Practice Interview: Barry Browning

After a modest 2011 campaign playing behind Richard Sherman and Johnson Bademosi in the Cardinal's defensive backfield, sophomore cornerback Barry Browning is poised to take over Sherman's starting slot. Browning finished last season with 15 tackles and one interception, and will seek to build on that effort next fall as he lines up across from Bademosi on game days.

In a recent interview with The Bootleg, Browning talked about the challenges of adjusting to being a starter, as well as his take on training camp so far.

You're transitioning into a full time starting role this year. How has that been going for you?

Barry Browning: It's been quite challenging, just as far as being on top of all of my responsibilities and just trying to bring and give what I know to the younger guys — that's what Richard Sherman did for me last year. Other than that, it's been pretty good.

What's been the biggest change for you, from what you were doing last year to practicing every down with the first team?

BB: I think it's more just knowing what the offense is trying to do to me, as far as the splits or the motions, all the realignments and adjustments. They try to get me out of position and stuff like that.

Have you talked at all with Richard since camp started, or even over the summer?

BB: I talked to him earlier in the summer. He just told me to make sure I'm going over all of the details and stuff, so against receivers like [Chris] Owusu, I can be on top of my game.

Have you gotten any mentoring or advice from other members of the secondary?

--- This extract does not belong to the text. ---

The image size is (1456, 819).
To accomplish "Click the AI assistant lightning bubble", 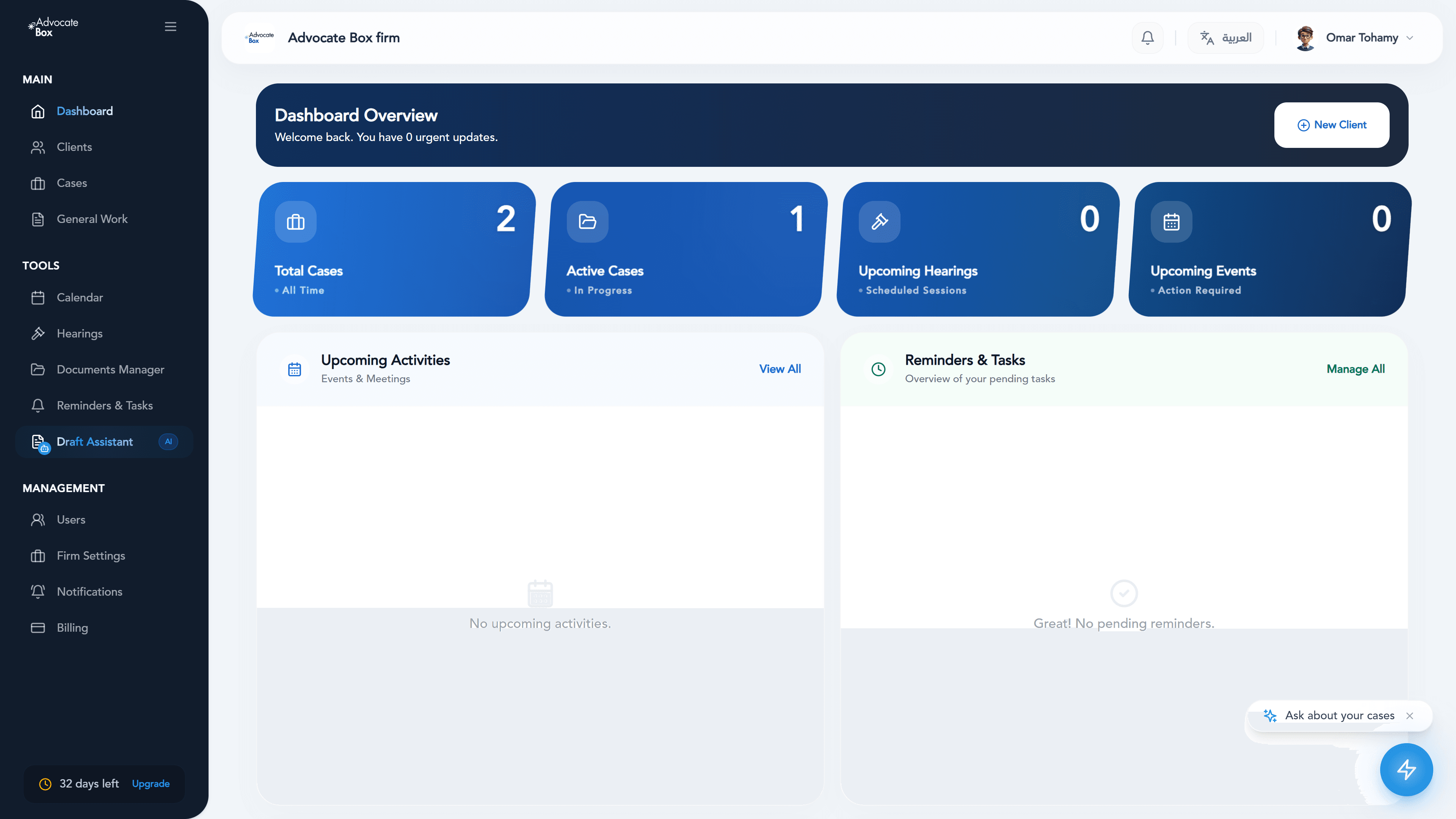I will pyautogui.click(x=1406, y=769).
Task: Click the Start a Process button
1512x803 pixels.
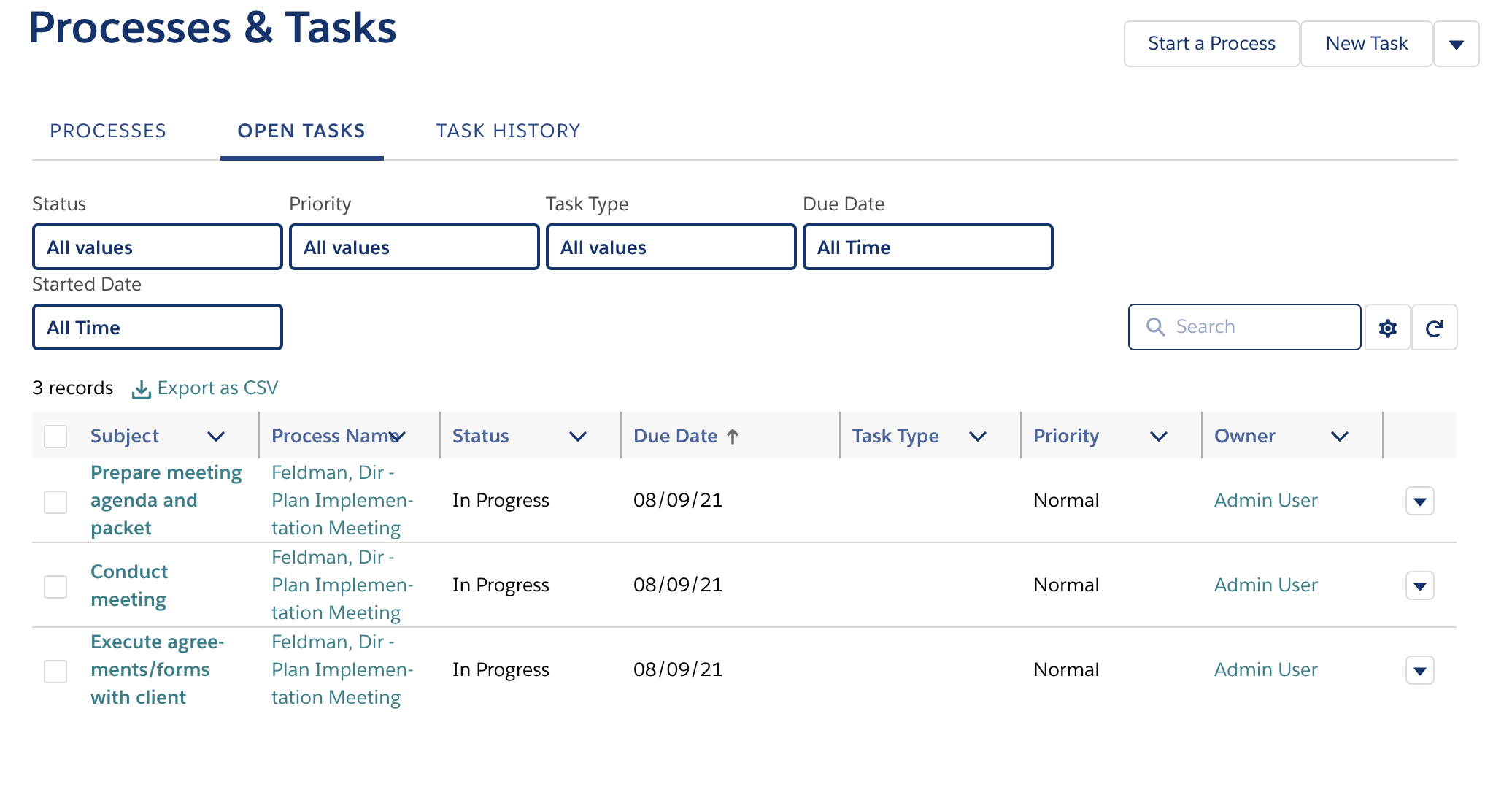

BB: This summer I stayed with Mike Thomas and Delano Howell, so that was pretty good. I liked it because I was able to be with older guys, so they kind of brought my maturity level up as far as the program on defense.

Who's the toughest receiver you've gone against so far?

BB: So far I'd like to say the toughest receiver I've gone against is Chris Owusu, as of right now in practice. I know he's going to get me ready for a lot of guys like Robert Woods at USC, all of those guys.

Have there been any changes to the playbook that you've had trouble mastering or is it mostly just consistent with what you guys had earlier?

BB: It's pretty much the same thing. As Coach Mason would say, it's going into phase two, trying to do different things, so the offense can't go off of what we did last year and be able to tell exactly what we're doing.

You guys obviously had some coaching turnover in the offseason. What are the similarities with the coaching staff you had last year and what are the big differences?

BB: As far as similarities, we always had great coaches. They came here to win, and we want to win as players. As far as differences, I wouldn't say there's any difference—there's a lot more energy in the room, there's a lot more energy in the locker room, so I just feel like everybody is here to win.

What specific improvements do the coaches have you working on?

BB: It's just trying to get more weight. When I first got here I was 160, now I'm up to 180. Also just knowing my responsibilities and being smart on the field.